Migration et révolution

Le printemps arabe n’a pas radicalement modifié les schémas de migration en Méditerranée, et l’étiquette « crise de la migration » ne rend pas compte d’une réalité composite et stratifiée.

Dès l’émergence de soulèvements populaires en Afrique du Nord et au Moyen Orient, les médias et les politiciens européens se sont inquiétés à la perspective de voir déferler un  « raz de marée » de Nord-africains sur l’Europe. Ces prédictions sensationnalistes ne s’appuyaient sur aucune base scientifique, et nous ne devrions pas trouver surprenant qu’elles ne se réalisent pas.   

La migration, sous ses différentes formes, a néanmoins joué un rôle déterminant dans les soulèvements qui se sont propagés à travers ces régions. Les files de véhicules qui fuient les villes et villages assiégés en Lybie, les travailleurs émigrés en attente de rapatriement dans les centres de rétention en Egypte et en Tunisie, les bateaux qui échouent sur l’île de Lampedusa et dans lesquels s’entassent des Tunisiens et des Africains subsahariens  cherchant à traverser la mer Méditerranée, et le retour au Caire de nombreux émigrés et étudiants universitaires qui veulent se joindre aux manifestations sur la place Tahrir, ne sont que quelques exemples pour montrer comment a eu lieu cette intersection entre la mobilité humaine et les événements en Afrique du Nord.

Certains phénomènes récents de migration ne peuvent pas être réduits à un simple effet secondaire des révolutions. Les liens potentiels entre, d’un côté la réduction des possibilités de migration d’Afrique du Nord vers l’Europe (du fait de la crise économique et de l’intensification des contrôles aux frontières) qui s’accompagne pour les jeunes défavorisés et privés de droits d’un sentiment d’exclusion et de mécontentement, et de l’autre, les manifestations dans les rues en Tunisie, en Egypte, en Lybie, en Algérie et au Maroc, méritent un examen plus attentif.

Comme point de départ, il apparaît utile de distinguer entre les soulèvements eux-mêmes, et la transition et consolidation subséquentes des nouveaux régimes politiques. Une telle distinction permet une vision  plus claire à la fois des schémas de mobilité, des modes d’intersection entre migration/déplacements forcés et soulèvements populaires à travers le temps et aussi  des modèles d’engagement qui ont été adoptés par les agences internationales dans une situation politique si rapidement changeante, qui sinon risqueraient de se perdre sous l’étiquette générique de « printemps arabe ».

_____

--- Tâches à faire ---
1. Relevez, s'il vous plaît, tous les pays cités dans l'extrait comme lieux de manifestations dans les rues.
2. Reprenez le passage de l'extrait commençant par "Dès l’émergence de" et allant jusqu'à "se réalisent pas.", en remplaçant "politiciens" par "responsables politiques".
3. Répondez aux questions sur l'extrait.
(a) Quelle étiquette, selon la première phrase, ne rend pas compte d'une réalité composite et stratifiée ?
(b) Qu'est-ce que les médias et les politiciens européens redoutaient de voir déferler sur l'Europe ?
(c) Sur quelle île échouent les bateaux mentionnés ?
Les lignes qui viennent ensuite forment un matériau distinct de l'extrait.

_____

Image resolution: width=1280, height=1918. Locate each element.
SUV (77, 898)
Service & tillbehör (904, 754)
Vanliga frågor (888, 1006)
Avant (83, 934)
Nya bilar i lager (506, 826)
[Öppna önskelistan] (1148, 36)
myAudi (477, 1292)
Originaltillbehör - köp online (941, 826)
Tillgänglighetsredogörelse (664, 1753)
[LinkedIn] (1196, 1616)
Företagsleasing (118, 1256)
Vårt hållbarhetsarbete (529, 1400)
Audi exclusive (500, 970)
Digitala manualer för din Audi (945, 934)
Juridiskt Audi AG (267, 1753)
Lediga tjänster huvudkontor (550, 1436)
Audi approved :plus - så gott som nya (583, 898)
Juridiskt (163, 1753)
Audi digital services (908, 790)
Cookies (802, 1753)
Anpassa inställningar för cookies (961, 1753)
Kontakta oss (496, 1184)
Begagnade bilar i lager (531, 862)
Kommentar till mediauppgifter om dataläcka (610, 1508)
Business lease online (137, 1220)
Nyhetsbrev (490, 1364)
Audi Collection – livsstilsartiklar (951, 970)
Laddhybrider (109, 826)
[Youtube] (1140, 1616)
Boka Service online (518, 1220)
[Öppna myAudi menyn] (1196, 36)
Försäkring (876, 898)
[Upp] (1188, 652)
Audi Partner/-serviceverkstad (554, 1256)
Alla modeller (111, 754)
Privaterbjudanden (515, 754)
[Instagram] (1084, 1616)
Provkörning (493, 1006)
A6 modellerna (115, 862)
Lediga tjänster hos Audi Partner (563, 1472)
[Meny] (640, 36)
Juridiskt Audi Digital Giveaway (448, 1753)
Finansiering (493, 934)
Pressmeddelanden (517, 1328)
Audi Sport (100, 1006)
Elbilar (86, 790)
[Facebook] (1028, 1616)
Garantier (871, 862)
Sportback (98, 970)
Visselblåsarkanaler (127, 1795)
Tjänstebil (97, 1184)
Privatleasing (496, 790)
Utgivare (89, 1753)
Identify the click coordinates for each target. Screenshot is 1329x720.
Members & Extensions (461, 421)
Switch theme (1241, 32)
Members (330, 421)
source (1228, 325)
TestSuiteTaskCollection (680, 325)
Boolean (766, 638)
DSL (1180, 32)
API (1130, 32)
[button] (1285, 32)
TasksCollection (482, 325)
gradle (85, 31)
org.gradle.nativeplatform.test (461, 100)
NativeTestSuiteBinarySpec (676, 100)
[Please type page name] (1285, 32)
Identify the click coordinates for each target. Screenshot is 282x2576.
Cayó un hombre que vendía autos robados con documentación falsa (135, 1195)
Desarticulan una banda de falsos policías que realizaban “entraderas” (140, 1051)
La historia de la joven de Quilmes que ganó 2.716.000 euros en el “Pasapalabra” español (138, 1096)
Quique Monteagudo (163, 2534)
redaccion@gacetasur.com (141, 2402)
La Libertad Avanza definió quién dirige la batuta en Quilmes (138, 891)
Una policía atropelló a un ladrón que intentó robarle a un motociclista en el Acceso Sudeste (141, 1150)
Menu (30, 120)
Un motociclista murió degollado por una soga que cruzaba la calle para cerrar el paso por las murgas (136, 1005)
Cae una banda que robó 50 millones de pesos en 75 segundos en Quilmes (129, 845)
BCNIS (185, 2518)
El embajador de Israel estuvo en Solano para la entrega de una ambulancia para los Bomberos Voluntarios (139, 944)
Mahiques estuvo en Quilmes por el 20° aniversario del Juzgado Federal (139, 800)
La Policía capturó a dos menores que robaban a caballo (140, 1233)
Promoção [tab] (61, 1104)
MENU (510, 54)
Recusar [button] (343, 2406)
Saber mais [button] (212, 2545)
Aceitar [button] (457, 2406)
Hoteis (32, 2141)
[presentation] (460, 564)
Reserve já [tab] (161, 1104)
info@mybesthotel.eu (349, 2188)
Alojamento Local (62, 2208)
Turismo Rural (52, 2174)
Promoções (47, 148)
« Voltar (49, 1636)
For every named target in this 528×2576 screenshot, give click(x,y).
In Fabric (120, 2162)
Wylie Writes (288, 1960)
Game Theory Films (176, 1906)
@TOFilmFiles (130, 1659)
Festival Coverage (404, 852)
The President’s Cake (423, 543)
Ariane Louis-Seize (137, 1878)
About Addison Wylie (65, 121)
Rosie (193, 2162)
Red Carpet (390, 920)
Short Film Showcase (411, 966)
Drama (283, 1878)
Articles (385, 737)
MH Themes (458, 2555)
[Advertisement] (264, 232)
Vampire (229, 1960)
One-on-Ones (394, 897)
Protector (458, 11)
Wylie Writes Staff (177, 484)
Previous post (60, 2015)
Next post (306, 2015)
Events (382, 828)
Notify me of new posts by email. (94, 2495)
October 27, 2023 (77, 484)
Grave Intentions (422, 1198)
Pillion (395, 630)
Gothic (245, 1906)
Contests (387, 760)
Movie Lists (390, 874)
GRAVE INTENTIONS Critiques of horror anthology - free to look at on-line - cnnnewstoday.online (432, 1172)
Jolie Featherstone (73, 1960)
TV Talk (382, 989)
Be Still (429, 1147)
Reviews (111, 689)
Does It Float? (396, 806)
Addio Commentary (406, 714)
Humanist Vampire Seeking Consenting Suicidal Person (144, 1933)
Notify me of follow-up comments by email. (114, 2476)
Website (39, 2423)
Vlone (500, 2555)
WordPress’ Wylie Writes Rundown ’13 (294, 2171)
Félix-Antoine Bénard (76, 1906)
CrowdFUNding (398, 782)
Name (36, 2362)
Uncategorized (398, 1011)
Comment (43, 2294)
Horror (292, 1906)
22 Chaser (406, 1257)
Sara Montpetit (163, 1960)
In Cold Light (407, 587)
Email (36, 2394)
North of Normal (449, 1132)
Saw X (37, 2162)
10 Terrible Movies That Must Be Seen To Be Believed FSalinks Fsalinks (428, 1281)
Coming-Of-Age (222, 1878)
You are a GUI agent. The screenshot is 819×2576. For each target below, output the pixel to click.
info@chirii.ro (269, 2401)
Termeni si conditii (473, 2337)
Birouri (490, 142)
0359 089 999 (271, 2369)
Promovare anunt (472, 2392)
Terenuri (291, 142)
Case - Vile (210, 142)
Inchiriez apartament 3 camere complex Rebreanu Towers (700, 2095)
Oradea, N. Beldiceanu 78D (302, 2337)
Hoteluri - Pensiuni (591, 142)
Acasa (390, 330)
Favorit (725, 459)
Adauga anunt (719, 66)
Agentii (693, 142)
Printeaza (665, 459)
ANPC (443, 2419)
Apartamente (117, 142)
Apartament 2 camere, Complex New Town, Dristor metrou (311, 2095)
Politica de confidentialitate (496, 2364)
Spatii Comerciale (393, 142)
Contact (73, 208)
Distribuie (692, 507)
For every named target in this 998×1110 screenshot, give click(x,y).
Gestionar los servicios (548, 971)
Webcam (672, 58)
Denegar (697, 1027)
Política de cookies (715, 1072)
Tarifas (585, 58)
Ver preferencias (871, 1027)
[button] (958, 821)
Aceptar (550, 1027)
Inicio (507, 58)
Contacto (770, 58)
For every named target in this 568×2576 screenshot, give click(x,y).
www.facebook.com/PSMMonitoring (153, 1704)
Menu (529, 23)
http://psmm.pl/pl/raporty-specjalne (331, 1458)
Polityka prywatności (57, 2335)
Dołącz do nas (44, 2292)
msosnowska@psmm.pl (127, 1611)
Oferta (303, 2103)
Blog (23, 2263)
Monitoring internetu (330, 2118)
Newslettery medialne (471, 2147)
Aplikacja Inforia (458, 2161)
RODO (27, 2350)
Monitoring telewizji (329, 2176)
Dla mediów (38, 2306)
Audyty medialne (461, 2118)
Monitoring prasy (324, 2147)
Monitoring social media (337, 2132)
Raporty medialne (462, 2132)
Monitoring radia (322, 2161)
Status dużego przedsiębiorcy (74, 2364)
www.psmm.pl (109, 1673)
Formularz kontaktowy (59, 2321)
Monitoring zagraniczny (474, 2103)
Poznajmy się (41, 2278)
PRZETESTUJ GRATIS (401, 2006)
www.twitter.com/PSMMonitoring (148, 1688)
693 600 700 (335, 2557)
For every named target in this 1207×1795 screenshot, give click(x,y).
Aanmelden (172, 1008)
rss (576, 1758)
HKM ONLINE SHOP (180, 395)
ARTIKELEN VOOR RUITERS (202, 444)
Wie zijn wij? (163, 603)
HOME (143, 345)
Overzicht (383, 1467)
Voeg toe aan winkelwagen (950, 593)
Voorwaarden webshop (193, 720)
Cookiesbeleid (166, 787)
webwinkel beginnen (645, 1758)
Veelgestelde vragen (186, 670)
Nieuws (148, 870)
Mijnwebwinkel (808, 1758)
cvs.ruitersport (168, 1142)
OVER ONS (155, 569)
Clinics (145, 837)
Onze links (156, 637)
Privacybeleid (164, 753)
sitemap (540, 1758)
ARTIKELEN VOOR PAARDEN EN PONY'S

_____

--- Résultats attendus ---
1. Tunisie, Egypte, Lybie, Algérie, Maroc

2.
Dès l’émergence de soulèvements populaires en Afrique du Nord et au Moyen Orient, les médias et les responsables politiques européens se sont inquiétés à la perspective de voir déferler un  « raz de marée » de Nord-africains sur l’Europe. Ces prédictions sensationnalistes ne s’appuyaient sur aucune base scientifique, et nous ne devrions pas trouver surprenant qu’elles ne se réalisent pas.

3.
(a) L'étiquette « crise de la migration »
(b) Un « raz de marée » de Nord-africains
(c) Lampedusa